Extrait du texte →
-------------------------

Registre des copropriétés : Une initiative à double tranchant

© Olivier Le Moal / Fotolia

La ministre du Logement, Emmanuelle Cosse, a annoncé début novembre la création d’un registre d'immatriculation des copropriétés pour répertorier, comme l'impose la loi ALUR, les quelques 8 millions de logements français concernés. Leur enregistrement, prévu à compter du 1er janvier 2017, génère d’ores et déjà quelques crispations.

Opération transparence sur les copropriétés ! C’est le chantier mené par le gouvernement avec la création d’un registre national dédié au marché de la gestion immobilière jugé opaque. Jusqu’à présent, ni leur existence ni leur situation financière ne faisaient l’objet d’une quelconque attention. Le registre d’immatriculation des copropriétés recensera les informations techniques sur les bâtiments (date de construction, classe énergétique, nombre de lots...) mais aussi et surtout les éléments financiers (budget, dettes, montant des travaux…). Cela offrira aux propriétaires comme aux acquéreurs, une vision réaliste de la gestion d’un immeuble ainsi que la mise en lumière des copropriétés en difficulté. Reste que, si les intentions sont louables, elles ne sont pas, à court terme, sans conséquences tant sur l’activité des administrateurs de biens que sur le marché des transactions.

Vers un nouveau rapport de force entre petits et grands cabinets

Dans les faits, les syndics sont mandatés pour créer en ligne une fiche propre à chacune des copropriétés dont elles ont la gestion. La mise à jour de ces fiches devra se faire annuellement et dans les deux mois suivant la tenue de l’Assemblée Générale des copropriétaires. Ces tâches rejoignent celles déjà nombreuses et denses des syndics, sans compter les coûts liés à la mise à jour des systèmes informatiques à même d’extraire et de transmettre les données demandées.

Venant s’ajouter à une l’accumulation récente de nouvelles règles, il y a fort à parier que le registre des copropriétés amplifie le fossé (déjà grand) entre les petits acteurs et les plus grands. Ces derniers ont en effet les moyens humains et financiers de faire face à cette réglementation en constante évolution et se sont déjà organisés suite aux premières dispositions de la loi ALUR. Ils s’adapteront donc sans mal à la mise en place de ce registre.

Les petits cabinets, eux, ont du mal à suivre le rythme imposé par le gouvernement, nombreux sont ceux d’ailleurs à ne pas avoir encore mis à jour leur mandat unique.

-------------------------

Entrées →
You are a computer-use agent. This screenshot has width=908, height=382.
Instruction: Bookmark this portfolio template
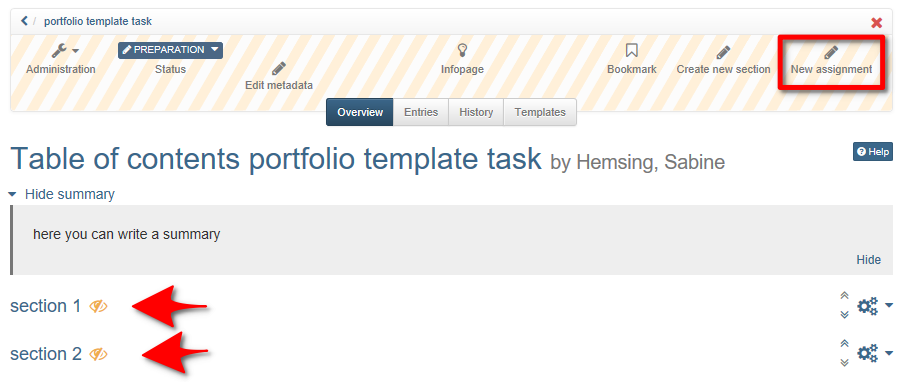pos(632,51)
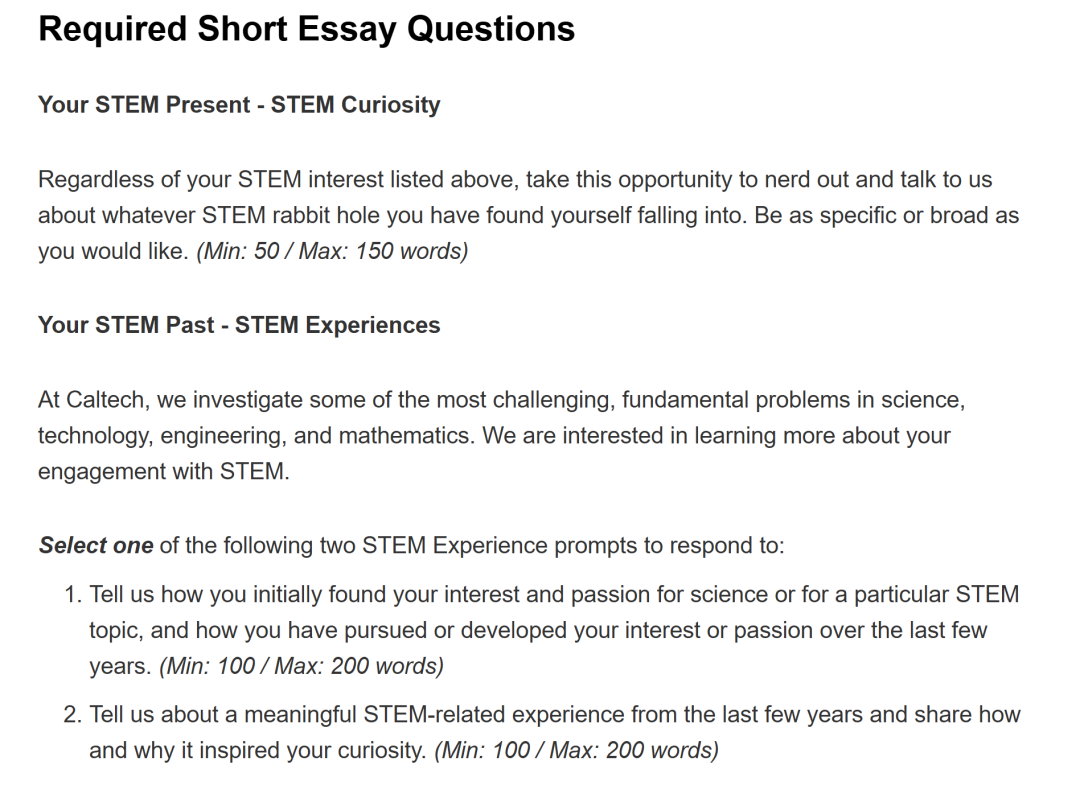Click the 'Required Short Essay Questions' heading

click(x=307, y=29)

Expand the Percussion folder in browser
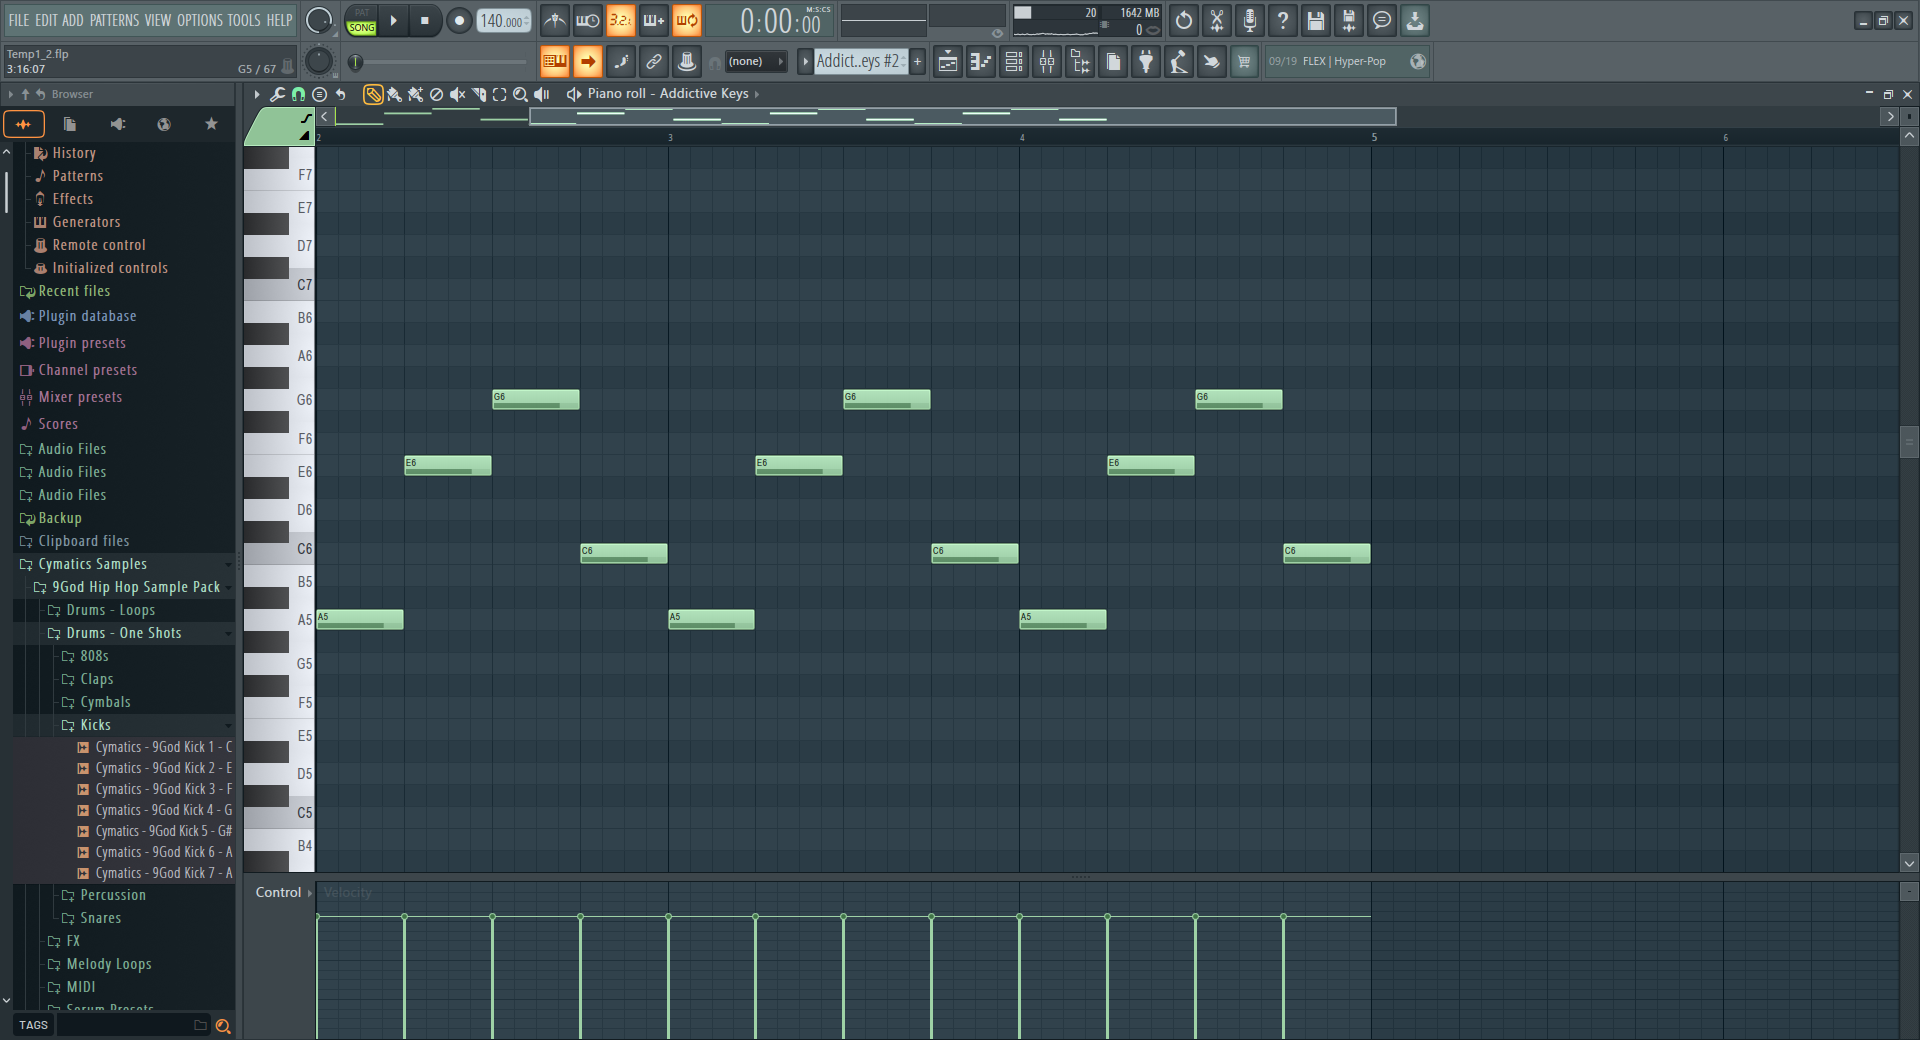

-------------------------

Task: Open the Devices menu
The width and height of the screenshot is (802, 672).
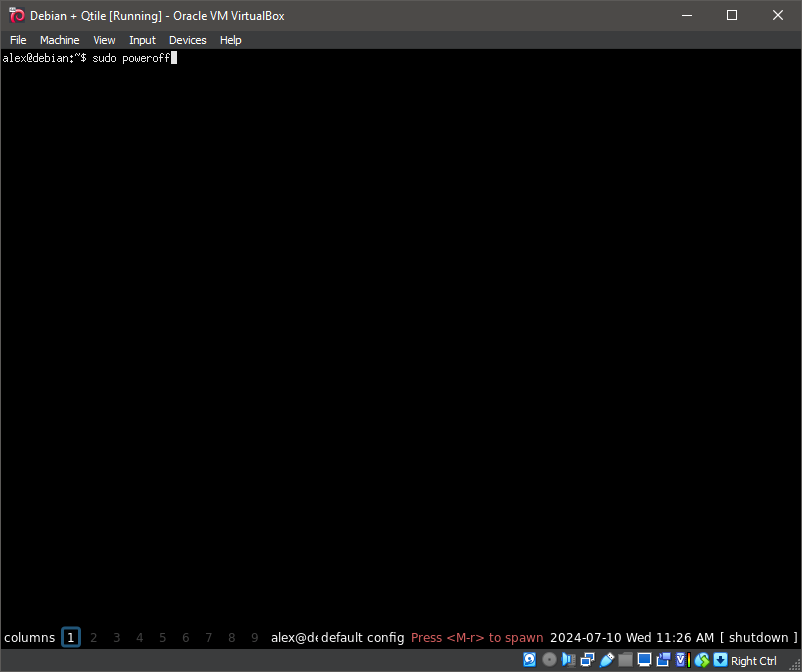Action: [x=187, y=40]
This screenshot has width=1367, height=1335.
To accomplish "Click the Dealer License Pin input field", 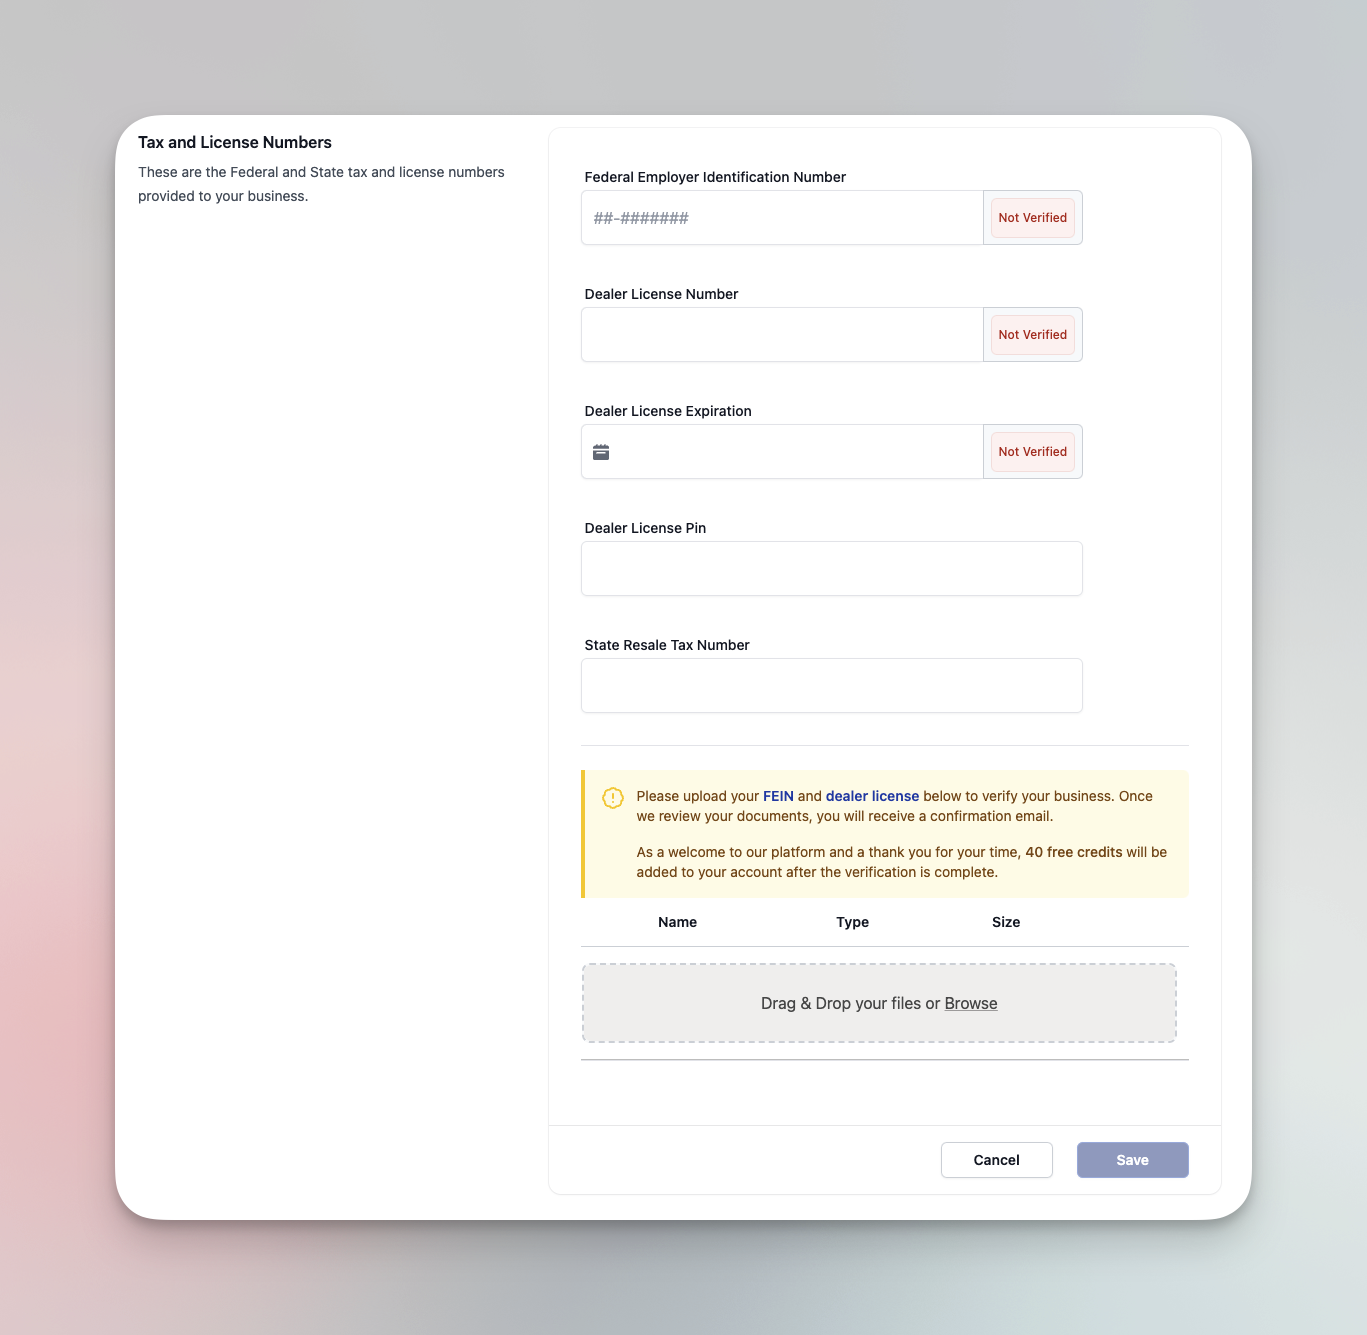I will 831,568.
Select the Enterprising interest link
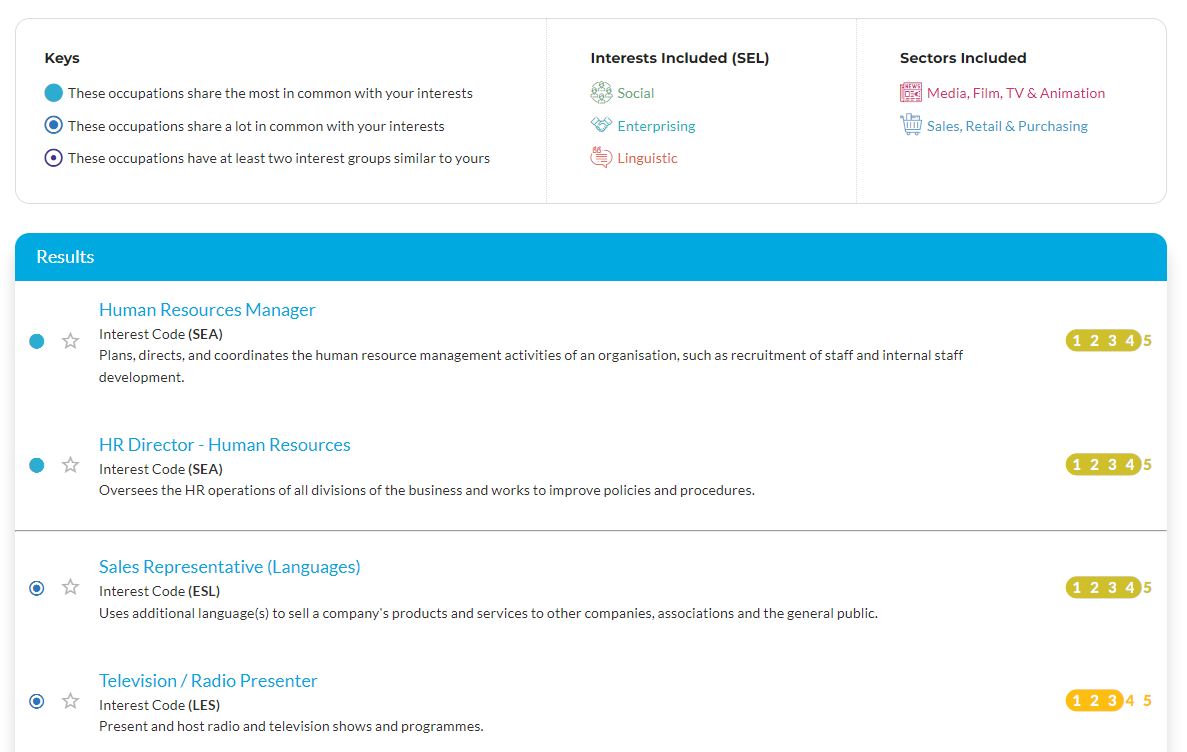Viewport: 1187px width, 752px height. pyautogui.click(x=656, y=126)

-------------------------

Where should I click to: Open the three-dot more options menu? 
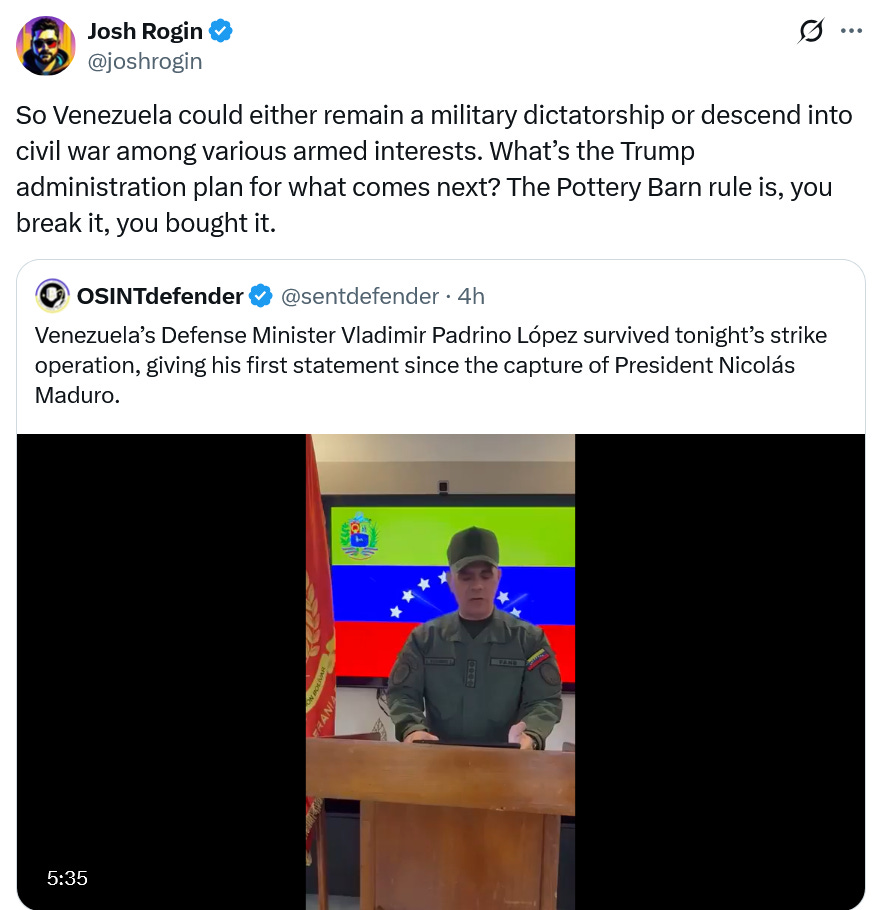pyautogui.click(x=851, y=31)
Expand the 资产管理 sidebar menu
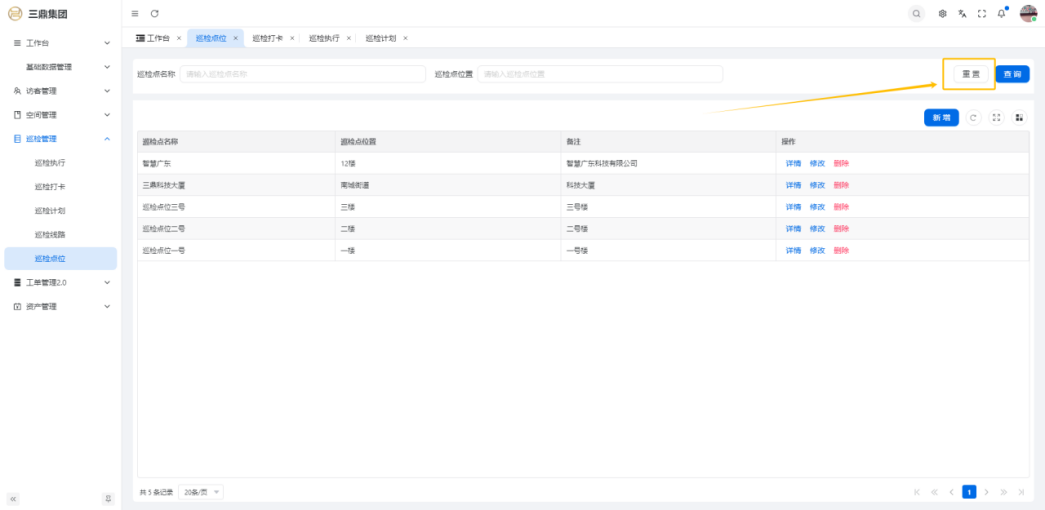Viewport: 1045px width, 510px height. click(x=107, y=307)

-------------------------

À faire →
1. D'après l'extrait sur le registre des copropriétés, à partir de quelle date l'enregistrement des copropriétés est-il prévu ?
2. Prolongez l'extrait sur le registre des copropriétés en reprenant après sa dernière phrase.

Résultats finaux →
1. À compter du 1er janvier 2017.

2.
Vers une concentration du marché de la gestion immobilière

Cette accentuation du rapport de force entre petites et grandes structures ne sera pas sans conséquence sur le phénomène de concentration du marché, qui s’accélère depuis déjà quelques années au gré des acquisitions et rachats de portefeuilles de gestion. Aujourd’hui, le renforcement de la réglementation se traduit par une perte de la rentabilité des portefeuilles qui entraîne un écrémage inévitable des acteurs les moins compétitifs du syndic traditionnel, ceux-ci étant appelés à disparaître à moyen terme.

On constate, en outre, une augmentation non négligeable des honoraires, qui peuvent aller jusqu’à 15 % dans les grandes agglomérations. L’enregistrement d’une copropriété n’étant qu’un exemple parmi d’autres, il peut être facturé dans certains cas jusqu’à 2400 €. Il s’agit bien-sûr, pour les cabinets concernés, d’un moyen de récupérer une petite partie des points de rentabilité perdus avec la mise en place de la loi ALUR, et d’absorber les coûts inhérents au renforcement des exigences règlementaires.

Enfin, ces deux phénomènes : forte concentration du secteur et augmentation des honoraires de gestion, favorisent depuis quelques temps l’émergence de nouveaux acteurs, proposant une offre low cost qui, pour être compétitive, rogne sur les services et l’accompagnement. Au départ destiné aux petites copropriétés de moins de 30 lots, ce modèle séduit de plus en plus de copropriétaires. Un dumping sur ce secteur en quête de qualité serait pourtant néfaste pour les professionnels, leurs fournisseurs et in fine pour les particuliers.

Un dumping sur ce secteur en quête de qualité serait pourtant néfaste pour les professionnels, leurs fournisseurs et in fine pour les particuliers.

A qui profitera cette « open data » ?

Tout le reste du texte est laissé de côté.